Iterable dataloader threading errror Error


import math

class MyIterableDataset(torch.utils.data.IterableDataset):
    def __init__(self, start, end):
        super(MyIterableDataset).__init__()
        assert end > start, "this example code only works with end >= start"
        self.start = start
        self.end = end
    def __iter__(self):
        worker_info = torch.utils.data.get_worker_info()
        if worker_info is None:
            print("worker_info is none")  # single-process data loading, return the full iterator
            iter_start = self.start
            iter_end = self.end
        else:  # in a worker process
            print("worker_info is something:", worker_info) 
            # split workload
            per_worker = int(math.ceil((self.end - self.start) / float(worker_info.num_workers)))
            worker_id = worker_info.id
            iter_start = self.start + worker_id * per_worker
            iter_end = min(iter_start + per_worker, self.end)
        return iter(range(iter_start, iter_end))
# should give same set of data as range(3, 7), i.e., [3, 4, 5, 6].
ds = MyIterableDataset(start=3, end=7)

# Single-process loading
print(list(torch.utils.data.DataLoader(ds,)))

i get error: /usr/lib/python3.10/multiprocessing/popen_fork.py:66: RuntimeWarning:

os.fork() was called. os.fork() is incompatible with multithreaded code, and JAX is multithreaded, so this will likely lead to a deadlock.

This is something im experiencing with iterable dataset when num_workers>0 how do i fix this? and its slower for more workers?

You might want to remove Jax code from your PyTorch script assuming you are not using it.

there is no Jax code I borrowed this code from iterable torch doc’s i don’t know what causes this

The warning seems to be raised from jax/_src/xla_bridge.py, so you might want to check which line of code raises it or where the import might be.

i’ve tried searching to no avail would you recon maybe its python and i should try to update python? even in the code as you can see there is no jax, i think this is an issue with the iterable dataset

No, I doubt the error is raised by Python itself, as it would be unaware of Jax.
Your code is missing the import torch statement, and after adding it I do not see any warning on my system but only this output:

worker_info is none
[tensor([3]), tensor([4]), tensor([5]), tensor([6])]

After installing Jax and adding:

import jax
jax._src.xla_bridge.backends()

I see the same warning.

1 Like

you sir are a genius!!, I unistalled jax and it worked. I had jax pre-installed in my machine learning VM.

1 Like
=-=-=-=-=
• Requirement 1:
List the variable names assigned inside the __iter__ method of the code in the forum thread about the iterable dataloader warning.
• Requirement 2:
Reproduce the passage of the forum thread about the iterable dataloader warning starting at "Iterable dataloader threading" and ending at "worker_info = torch.utils.data.get_worker_info()".

• Source data:
=-=-=-=-=
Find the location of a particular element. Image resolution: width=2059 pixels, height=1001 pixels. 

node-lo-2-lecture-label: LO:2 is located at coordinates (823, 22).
=-=-=-=-=
• Task answer 1:
worker_info, iter_start, iter_end, per_worker, worker_id

• Task answer 2:
Iterable dataloader threading errror Error


import math

class MyIterableDataset(torch.utils.data.IterableDataset):
    def __init__(self, start, end):
        super(MyIterableDataset).__init__()
        assert end > start, "this example code only works with end >= start"
        self.start = start
        self.end = end
    def __iter__(self):
        worker_info = torch.utils.data.get_worker_info()